**Problem description:**
The lines below starting at the line containing "You are a computer-use agent. Viewport: 1101px" and ending at the line containing "Given: Click the scrollbar up arrow" are to be repeated exactly, with both ends kept and nothing else added.
Top of Given entries
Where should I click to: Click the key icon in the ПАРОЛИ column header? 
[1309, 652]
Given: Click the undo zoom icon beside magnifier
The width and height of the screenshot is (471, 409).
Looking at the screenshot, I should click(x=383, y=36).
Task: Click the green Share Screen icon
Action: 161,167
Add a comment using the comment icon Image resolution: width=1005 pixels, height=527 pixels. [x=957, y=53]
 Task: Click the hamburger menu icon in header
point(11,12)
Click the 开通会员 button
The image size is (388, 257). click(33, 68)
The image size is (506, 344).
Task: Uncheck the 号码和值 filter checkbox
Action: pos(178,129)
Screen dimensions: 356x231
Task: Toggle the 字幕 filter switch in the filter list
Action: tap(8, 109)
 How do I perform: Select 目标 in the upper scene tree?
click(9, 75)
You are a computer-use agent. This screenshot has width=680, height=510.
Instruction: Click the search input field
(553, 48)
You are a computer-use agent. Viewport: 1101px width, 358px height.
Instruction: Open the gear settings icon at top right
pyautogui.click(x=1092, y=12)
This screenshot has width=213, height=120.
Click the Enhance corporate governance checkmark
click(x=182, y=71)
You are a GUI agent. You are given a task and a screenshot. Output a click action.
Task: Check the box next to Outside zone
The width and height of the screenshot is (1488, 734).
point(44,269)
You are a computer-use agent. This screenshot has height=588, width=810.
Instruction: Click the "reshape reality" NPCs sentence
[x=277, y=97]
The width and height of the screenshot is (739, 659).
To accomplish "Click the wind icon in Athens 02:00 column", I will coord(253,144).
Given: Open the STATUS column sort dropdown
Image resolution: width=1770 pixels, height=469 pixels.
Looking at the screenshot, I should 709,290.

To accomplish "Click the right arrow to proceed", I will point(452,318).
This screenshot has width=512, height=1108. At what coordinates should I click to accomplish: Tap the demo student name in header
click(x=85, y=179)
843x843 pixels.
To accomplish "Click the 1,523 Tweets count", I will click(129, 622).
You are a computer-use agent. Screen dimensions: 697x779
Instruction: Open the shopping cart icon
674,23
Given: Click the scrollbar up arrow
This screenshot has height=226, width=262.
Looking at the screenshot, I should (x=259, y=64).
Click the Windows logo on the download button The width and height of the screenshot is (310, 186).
Bottom of Given entries
**Written response:**
You are a computer-use agent. Viewport: 1101px width, 358px height.
Instruction: Open the gear settings icon at top right
pyautogui.click(x=1092, y=12)
This screenshot has width=213, height=120.
Click the Enhance corporate governance checkmark
click(x=182, y=71)
You are a GUI agent. You are given a task and a screenshot. Output a click action.
Task: Check the box next to Outside zone
The width and height of the screenshot is (1488, 734).
point(44,269)
You are a computer-use agent. This screenshot has height=588, width=810.
Instruction: Click the "reshape reality" NPCs sentence
[x=277, y=97]
The width and height of the screenshot is (739, 659).
To accomplish "Click the wind icon in Athens 02:00 column", I will coord(253,144).
Given: Open the STATUS column sort dropdown
Image resolution: width=1770 pixels, height=469 pixels.
Looking at the screenshot, I should 709,290.

To accomplish "Click the right arrow to proceed", I will point(452,318).
This screenshot has width=512, height=1108. At what coordinates should I click to accomplish: Tap the demo student name in header
click(x=85, y=179)
843x843 pixels.
To accomplish "Click the 1,523 Tweets count", I will click(129, 622).
You are a computer-use agent. Screen dimensions: 697x779
Instruction: Open the shopping cart icon
674,23
Given: Click the scrollbar up arrow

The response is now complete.